= Exercise =
Retype the data below without altering anything.

= Source material =
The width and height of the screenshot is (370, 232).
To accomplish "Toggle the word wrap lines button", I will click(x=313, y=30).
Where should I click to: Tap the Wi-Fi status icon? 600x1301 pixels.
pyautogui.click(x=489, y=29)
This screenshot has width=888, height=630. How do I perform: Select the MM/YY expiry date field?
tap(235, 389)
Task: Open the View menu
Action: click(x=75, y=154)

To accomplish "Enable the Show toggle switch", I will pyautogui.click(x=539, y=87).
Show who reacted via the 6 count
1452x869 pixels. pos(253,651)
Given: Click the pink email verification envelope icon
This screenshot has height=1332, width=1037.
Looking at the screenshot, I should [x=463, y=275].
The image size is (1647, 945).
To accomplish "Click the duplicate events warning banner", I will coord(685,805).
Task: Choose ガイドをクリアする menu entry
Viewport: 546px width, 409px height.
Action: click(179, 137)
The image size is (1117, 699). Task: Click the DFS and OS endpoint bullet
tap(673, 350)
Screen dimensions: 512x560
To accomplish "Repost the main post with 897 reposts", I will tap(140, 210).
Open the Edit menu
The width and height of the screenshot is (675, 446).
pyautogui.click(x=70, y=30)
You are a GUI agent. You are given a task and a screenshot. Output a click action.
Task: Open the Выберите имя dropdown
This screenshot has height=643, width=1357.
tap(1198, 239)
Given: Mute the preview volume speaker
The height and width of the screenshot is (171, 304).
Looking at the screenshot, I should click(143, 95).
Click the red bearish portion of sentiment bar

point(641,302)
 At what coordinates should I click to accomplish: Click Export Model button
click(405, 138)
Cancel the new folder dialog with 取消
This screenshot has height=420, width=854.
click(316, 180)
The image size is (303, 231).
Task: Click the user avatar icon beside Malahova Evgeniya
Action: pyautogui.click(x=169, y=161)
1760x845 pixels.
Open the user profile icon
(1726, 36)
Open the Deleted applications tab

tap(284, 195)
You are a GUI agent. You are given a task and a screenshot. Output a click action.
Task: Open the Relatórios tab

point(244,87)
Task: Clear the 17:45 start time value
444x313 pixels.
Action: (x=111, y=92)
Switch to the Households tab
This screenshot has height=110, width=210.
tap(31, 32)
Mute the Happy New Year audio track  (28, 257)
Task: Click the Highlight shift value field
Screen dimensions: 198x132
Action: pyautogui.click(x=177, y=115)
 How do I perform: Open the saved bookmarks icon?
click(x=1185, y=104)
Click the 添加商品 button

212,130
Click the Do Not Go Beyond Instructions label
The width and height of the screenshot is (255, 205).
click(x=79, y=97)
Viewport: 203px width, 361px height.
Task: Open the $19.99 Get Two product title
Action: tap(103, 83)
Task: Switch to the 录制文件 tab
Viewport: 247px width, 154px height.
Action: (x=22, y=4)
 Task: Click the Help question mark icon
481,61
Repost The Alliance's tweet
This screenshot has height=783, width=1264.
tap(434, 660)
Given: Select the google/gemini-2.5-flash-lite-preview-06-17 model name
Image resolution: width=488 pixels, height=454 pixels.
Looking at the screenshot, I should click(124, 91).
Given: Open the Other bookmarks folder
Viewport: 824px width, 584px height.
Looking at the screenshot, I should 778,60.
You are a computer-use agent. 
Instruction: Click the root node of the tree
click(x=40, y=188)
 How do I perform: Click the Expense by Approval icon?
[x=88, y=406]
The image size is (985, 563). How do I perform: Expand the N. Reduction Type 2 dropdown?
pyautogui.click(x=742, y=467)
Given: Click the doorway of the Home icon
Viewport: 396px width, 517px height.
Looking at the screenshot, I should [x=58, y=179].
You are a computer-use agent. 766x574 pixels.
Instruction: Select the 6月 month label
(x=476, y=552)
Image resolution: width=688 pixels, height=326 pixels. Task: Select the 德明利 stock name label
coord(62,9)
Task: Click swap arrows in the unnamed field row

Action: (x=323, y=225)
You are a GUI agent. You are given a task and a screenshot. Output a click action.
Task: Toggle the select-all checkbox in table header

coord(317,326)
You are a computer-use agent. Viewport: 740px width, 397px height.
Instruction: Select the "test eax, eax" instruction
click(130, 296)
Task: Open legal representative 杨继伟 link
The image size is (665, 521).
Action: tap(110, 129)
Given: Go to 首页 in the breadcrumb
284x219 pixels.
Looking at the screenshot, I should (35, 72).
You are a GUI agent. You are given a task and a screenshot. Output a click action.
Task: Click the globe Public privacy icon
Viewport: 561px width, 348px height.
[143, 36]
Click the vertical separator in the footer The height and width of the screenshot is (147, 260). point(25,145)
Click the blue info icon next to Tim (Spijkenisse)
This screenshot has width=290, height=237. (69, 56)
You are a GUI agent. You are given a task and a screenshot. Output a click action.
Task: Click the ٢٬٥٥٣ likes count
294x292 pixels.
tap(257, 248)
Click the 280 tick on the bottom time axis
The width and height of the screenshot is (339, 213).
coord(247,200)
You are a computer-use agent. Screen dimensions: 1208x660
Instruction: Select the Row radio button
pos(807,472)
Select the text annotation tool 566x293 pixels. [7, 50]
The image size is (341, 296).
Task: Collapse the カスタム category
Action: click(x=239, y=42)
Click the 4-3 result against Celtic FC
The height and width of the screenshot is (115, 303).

= Task output =
The width and height of the screenshot is (370, 232).
To accomplish "Toggle the word wrap lines button", I will click(x=313, y=30).
Where should I click to: Tap the Wi-Fi status icon? 600x1301 pixels.
pyautogui.click(x=489, y=29)
This screenshot has width=888, height=630. How do I perform: Select the MM/YY expiry date field?
tap(235, 389)
Task: Open the View menu
Action: click(x=75, y=154)

To accomplish "Enable the Show toggle switch", I will pyautogui.click(x=539, y=87).
Show who reacted via the 6 count
1452x869 pixels. pos(253,651)
Given: Click the pink email verification envelope icon
This screenshot has height=1332, width=1037.
Looking at the screenshot, I should [x=463, y=275].
The image size is (1647, 945).
To accomplish "Click the duplicate events warning banner", I will coord(685,805).
Task: Choose ガイドをクリアする menu entry
Viewport: 546px width, 409px height.
Action: click(179, 137)
The image size is (1117, 699). Task: Click the DFS and OS endpoint bullet
tap(673, 350)
Screen dimensions: 512x560
To accomplish "Repost the main post with 897 reposts", I will tap(140, 210).
Open the Edit menu
The width and height of the screenshot is (675, 446).
pyautogui.click(x=70, y=30)
You are a GUI agent. You are given a task and a screenshot. Output a click action.
Task: Open the Выберите имя dropdown
This screenshot has height=643, width=1357.
tap(1198, 239)
Given: Mute the preview volume speaker
The height and width of the screenshot is (171, 304).
Looking at the screenshot, I should click(143, 95).
Click the red bearish portion of sentiment bar

point(641,302)
 At what coordinates should I click to accomplish: Click Export Model button
click(405, 138)
Cancel the new folder dialog with 取消
This screenshot has height=420, width=854.
click(316, 180)
The image size is (303, 231).
Task: Click the user avatar icon beside Malahova Evgeniya
Action: pyautogui.click(x=169, y=161)
1760x845 pixels.
Open the user profile icon
(1726, 36)
Open the Deleted applications tab

tap(284, 195)
You are a GUI agent. You are given a task and a screenshot. Output a click action.
Task: Open the Relatórios tab

point(244,87)
Task: Clear the 17:45 start time value
444x313 pixels.
Action: (x=111, y=92)
Switch to the Households tab
This screenshot has height=110, width=210.
tap(31, 32)
Mute the Happy New Year audio track  (28, 257)
Task: Click the Highlight shift value field
Screen dimensions: 198x132
Action: pyautogui.click(x=177, y=115)
 How do I perform: Open the saved bookmarks icon?
click(x=1185, y=104)
Click the 添加商品 button

212,130
Click the Do Not Go Beyond Instructions label
The width and height of the screenshot is (255, 205).
click(x=79, y=97)
Viewport: 203px width, 361px height.
Task: Open the $19.99 Get Two product title
Action: tap(103, 83)
Task: Switch to the 录制文件 tab
Viewport: 247px width, 154px height.
Action: (x=22, y=4)
 Task: Click the Help question mark icon
481,61
Repost The Alliance's tweet
This screenshot has height=783, width=1264.
tap(434, 660)
Given: Select the google/gemini-2.5-flash-lite-preview-06-17 model name
Image resolution: width=488 pixels, height=454 pixels.
Looking at the screenshot, I should click(124, 91).
Given: Open the Other bookmarks folder
Viewport: 824px width, 584px height.
Looking at the screenshot, I should 778,60.
You are a computer-use agent. 
Instruction: Click the root node of the tree
click(x=40, y=188)
 How do I perform: Click the Expense by Approval icon?
[x=88, y=406]
The image size is (985, 563). How do I perform: Expand the N. Reduction Type 2 dropdown?
pyautogui.click(x=742, y=467)
Given: Click the doorway of the Home icon
Viewport: 396px width, 517px height.
Looking at the screenshot, I should [x=58, y=179].
You are a computer-use agent. 766x574 pixels.
Instruction: Select the 6月 month label
(x=476, y=552)
Image resolution: width=688 pixels, height=326 pixels. Task: Select the 德明利 stock name label
coord(62,9)
Task: Click swap arrows in the unnamed field row

Action: (x=323, y=225)
You are a GUI agent. You are given a task and a screenshot. Output a click action.
Task: Toggle the select-all checkbox in table header

coord(317,326)
You are a computer-use agent. Viewport: 740px width, 397px height.
Instruction: Select the "test eax, eax" instruction
click(130, 296)
Task: Open legal representative 杨继伟 link
The image size is (665, 521).
Action: tap(110, 129)
Given: Go to 首页 in the breadcrumb
284x219 pixels.
Looking at the screenshot, I should (35, 72).
You are a GUI agent. You are given a task and a screenshot. Output a click action.
Task: Click the globe Public privacy icon
Viewport: 561px width, 348px height.
[143, 36]
Click the vertical separator in the footer The height and width of the screenshot is (147, 260). point(25,145)
Click the blue info icon next to Tim (Spijkenisse)
This screenshot has width=290, height=237. (69, 56)
You are a GUI agent. You are given a task and a screenshot. Output a click action.
Task: Click the ٢٬٥٥٣ likes count
294x292 pixels.
tap(257, 248)
Click the 280 tick on the bottom time axis
The width and height of the screenshot is (339, 213).
coord(247,200)
You are a computer-use agent. Screen dimensions: 1208x660
Instruction: Select the Row radio button
pos(807,472)
Select the text annotation tool 566x293 pixels. [7, 50]
The image size is (341, 296).
Task: Collapse the カスタム category
Action: click(x=239, y=42)
Click the 4-3 result against Celtic FC
The height and width of the screenshot is (115, 303).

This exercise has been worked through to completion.